We find ways to entertain ourselves while we nurse our babies, and popular methods include gazing lovingly at their little heads, watching series, reading, catching up on social media, messaging friends and playing games on our phones.
But however we spend that time, it is time we can't use for much else. Self care, for example, becomes a luxury, work is an impossibility for a while, and the concept of 'free time' is a distant memory.
We know that life with a baby is significantly different to life prior to becoming a mom, but for the first time we have a visual representation.
Mom Caitlin Hudon is also a Lead Data Scientist at a US clinical learning platform. She combined her passion for data with the information she gathered during her first few months as a new mom, and, well as Fast Company phrased it:
Early motherhood is hell. This chart proves it.
The chart illustrates the time Caitlin spends breastfeeding, and then doing other things - such as cooking, cleaning, eating, laundry, washing, caring for the baby, working and the ever-elusive 'free time'.

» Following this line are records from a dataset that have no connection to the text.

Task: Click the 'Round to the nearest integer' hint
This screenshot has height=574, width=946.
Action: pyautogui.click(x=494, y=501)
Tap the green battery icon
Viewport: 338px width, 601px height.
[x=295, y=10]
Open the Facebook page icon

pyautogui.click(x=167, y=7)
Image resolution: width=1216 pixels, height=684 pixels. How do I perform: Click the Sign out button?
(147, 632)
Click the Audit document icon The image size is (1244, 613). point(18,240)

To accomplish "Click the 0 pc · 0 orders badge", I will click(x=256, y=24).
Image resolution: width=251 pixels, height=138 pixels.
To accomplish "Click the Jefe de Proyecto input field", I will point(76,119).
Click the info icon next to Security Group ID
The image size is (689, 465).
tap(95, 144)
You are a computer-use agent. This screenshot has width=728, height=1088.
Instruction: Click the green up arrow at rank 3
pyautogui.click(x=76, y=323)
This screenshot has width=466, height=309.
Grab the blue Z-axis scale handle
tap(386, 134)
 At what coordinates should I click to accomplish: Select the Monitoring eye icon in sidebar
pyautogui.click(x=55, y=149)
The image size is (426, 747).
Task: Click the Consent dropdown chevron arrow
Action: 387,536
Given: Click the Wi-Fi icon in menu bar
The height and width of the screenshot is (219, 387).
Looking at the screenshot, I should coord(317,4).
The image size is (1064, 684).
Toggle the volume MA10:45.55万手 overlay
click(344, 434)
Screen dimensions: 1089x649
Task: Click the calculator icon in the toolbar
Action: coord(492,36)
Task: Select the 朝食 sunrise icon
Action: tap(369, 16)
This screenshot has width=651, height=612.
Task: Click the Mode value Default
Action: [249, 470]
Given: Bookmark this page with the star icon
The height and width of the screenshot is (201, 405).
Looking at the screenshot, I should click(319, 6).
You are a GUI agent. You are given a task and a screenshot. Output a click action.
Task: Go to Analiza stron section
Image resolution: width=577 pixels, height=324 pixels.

She explains "You can think of this viz as like an 'average' of my days, cleaned up a little (since nursing can turn into sleeping can into nursing, for example). So timing of everything on here shifted day-to-day, but the overall patterns and time spent hold true."
In short, she describes:
Pre-baby: so much free time
Month 1: feeding a baby is literally a full-time job
Month 2: finding a groove, but still, so much nursing
Month 3-4: truly the definition of *grind* to balance work with pumping/nursing and caring for baby
Month 5-6: finally a groove plus free time
In another, more simple, visualisation, she explained: "If anyone would like to really understand the commitment required to breastfeed please see the dataviz below. It is a commitment of love, but a true commitment of time too.
She urges partners to "please take time to extra appreciate your breastfeeding significant other."
Caitlin also explained that she was only able to breastfeed "because I'm well-supported at work (with a mother's room and the ability to mold my schedule so that I can take pumping breaks as needed), and at home (my husband does *a lot* so that I'm not nursing AND diapering AND cleaning (etc)."